Simply put, the greatest epic of all belongs to God, not to our culture.
This reality has been revealed to us on the pages of the Bible, which is why we read the Word each day and gather to hear it preached every week. Through the Scriptures, the Holy Spirit gives us a renewed sense that in Christ we are indeed part of something epic—something God has been doing since before the foundation of the world (Eph. 1:4, 10). Thus regular exposure to the Bible in the context of the local church is God’s ordained means of conforming our lives to His Story. It’s how He takes our longings to be part of something epic and redirects them away from this world, aiming them instead at a Kingdom that will last forever.
Arguably, no one understood this better than the apostle Paul. In his day, the Greco-Roman world had as its celebrities people who were known for their exceptional oratory abilities. And the church at Corinth seemed to be enamored with such figures—even to the point that they began to deny Paul’s credibility as an apostle. Since Paul wasn’t as impressive as the orators they idolized, the Corinthians dismissed him.
But in 1 Corinthians 2:1-5 (quoted above), Paul insists on a Gospel-only approach to ministry. To him, any approach that was based on the wisdom of man rather than the power of the Gospel was not worthy of Christ.
Today we must insist on the same approach. We too must recognize that the true Story of our slain and risen Messiah is altogether superior to any spectacle the zeitgeist can come up with. Whether it’s the Greco-Roman orators in the first century or the Hollywood elites of the twenty-first century, none of it can hold a candle to the world-changing epic-ness of Jesus Christ and Him crucified.

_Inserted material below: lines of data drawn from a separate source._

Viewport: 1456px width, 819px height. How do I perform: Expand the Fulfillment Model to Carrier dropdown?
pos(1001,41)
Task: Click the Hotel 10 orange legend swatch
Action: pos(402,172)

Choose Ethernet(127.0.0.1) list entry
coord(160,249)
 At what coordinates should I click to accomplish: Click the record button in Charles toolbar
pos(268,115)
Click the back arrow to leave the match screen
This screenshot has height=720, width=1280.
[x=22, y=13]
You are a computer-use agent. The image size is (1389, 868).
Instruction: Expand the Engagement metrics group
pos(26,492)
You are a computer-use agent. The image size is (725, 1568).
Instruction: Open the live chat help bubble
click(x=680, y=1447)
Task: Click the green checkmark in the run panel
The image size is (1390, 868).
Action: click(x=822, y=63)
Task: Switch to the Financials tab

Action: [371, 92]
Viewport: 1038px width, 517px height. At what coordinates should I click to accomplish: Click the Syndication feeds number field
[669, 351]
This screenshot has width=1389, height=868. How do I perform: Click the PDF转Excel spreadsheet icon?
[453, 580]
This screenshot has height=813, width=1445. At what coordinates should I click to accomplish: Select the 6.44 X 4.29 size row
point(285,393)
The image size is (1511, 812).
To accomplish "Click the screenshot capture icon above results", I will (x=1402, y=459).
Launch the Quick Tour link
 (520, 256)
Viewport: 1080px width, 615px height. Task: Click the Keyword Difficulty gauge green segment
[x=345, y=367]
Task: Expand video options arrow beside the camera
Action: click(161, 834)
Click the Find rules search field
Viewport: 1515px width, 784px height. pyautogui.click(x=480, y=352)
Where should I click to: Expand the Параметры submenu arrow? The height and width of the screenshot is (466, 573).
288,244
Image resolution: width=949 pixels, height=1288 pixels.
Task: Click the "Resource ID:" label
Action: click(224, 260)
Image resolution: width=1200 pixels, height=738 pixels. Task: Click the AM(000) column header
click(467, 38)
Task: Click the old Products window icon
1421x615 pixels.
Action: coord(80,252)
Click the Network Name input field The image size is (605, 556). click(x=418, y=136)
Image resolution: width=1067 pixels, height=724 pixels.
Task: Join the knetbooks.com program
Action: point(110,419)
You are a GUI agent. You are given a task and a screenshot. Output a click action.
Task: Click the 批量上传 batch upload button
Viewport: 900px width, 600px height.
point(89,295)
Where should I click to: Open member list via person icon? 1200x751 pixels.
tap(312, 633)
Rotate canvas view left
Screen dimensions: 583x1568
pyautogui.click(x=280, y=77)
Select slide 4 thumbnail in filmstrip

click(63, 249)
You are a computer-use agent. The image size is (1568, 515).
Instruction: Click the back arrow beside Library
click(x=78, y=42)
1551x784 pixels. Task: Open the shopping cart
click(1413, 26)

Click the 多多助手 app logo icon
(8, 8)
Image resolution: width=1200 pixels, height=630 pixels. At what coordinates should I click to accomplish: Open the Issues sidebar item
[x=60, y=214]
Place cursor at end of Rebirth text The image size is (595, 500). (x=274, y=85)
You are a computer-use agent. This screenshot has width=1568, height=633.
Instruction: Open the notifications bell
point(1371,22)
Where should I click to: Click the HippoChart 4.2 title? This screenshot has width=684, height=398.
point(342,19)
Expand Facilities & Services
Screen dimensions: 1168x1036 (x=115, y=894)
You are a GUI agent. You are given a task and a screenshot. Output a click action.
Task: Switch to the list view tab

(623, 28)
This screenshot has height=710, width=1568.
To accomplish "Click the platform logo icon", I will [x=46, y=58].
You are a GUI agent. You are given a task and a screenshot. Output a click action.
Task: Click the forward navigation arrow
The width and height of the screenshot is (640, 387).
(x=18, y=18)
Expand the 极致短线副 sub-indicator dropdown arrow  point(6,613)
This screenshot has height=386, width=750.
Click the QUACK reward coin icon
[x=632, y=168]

This is why when it comes to LifePoint’s worship gatherings we, like Paul, must remain insistent on a Gospel-only approach. We must resist any practice that is not worthy of Christ. Failure to do so would inevitably distract from that which is “of first importance” (1 Co. 15:3); thereby robbing the Lord’s Day of its God-sized epic-ness.
Let me be clear. I’m not so foolish as to deny that savvy productions have the potential to provide people with a sense of excitement. They absolutely can, and often do. But when we allow such things to become more prominent than God’s Story, the thrills they provide will not bring any lasting change to our lives. For when it’s all over, we are still left with the complexity of trying to make sense of life until next Sunday rolls around.
Not so with the Gospel. Through it, God’s Spirit infuses every moment of life—even the most mundane ones—with meaning and significance. When our place in God’s Story comes into focus, every moment of the week counts for eternity, not just 80 minutes on Sunday.
But at the same time, let’s not underestimate the real impact that that 80 minutes on Sunday can have. The Bible teaches that gathered worship is one of the principle ways God conforms our lives to His Good-News Story (Eph. 4:11-16; Heb. 10:24-25). Therefore we need to show up to church eager to hear God’s Word preached. We need to sing loud and raise our hands high. We need to joyfully give our tithes and offerings. We need to pray for one another and serve the Lord together. We need to welcome one another as God has welcomed us.
These are vital practices which Christ-followers can’t do without. Through them, our lives are being changed profoundly. In fact, longer we observe them the more we will find that we are no longer just watching an epic; we’re actually living in one.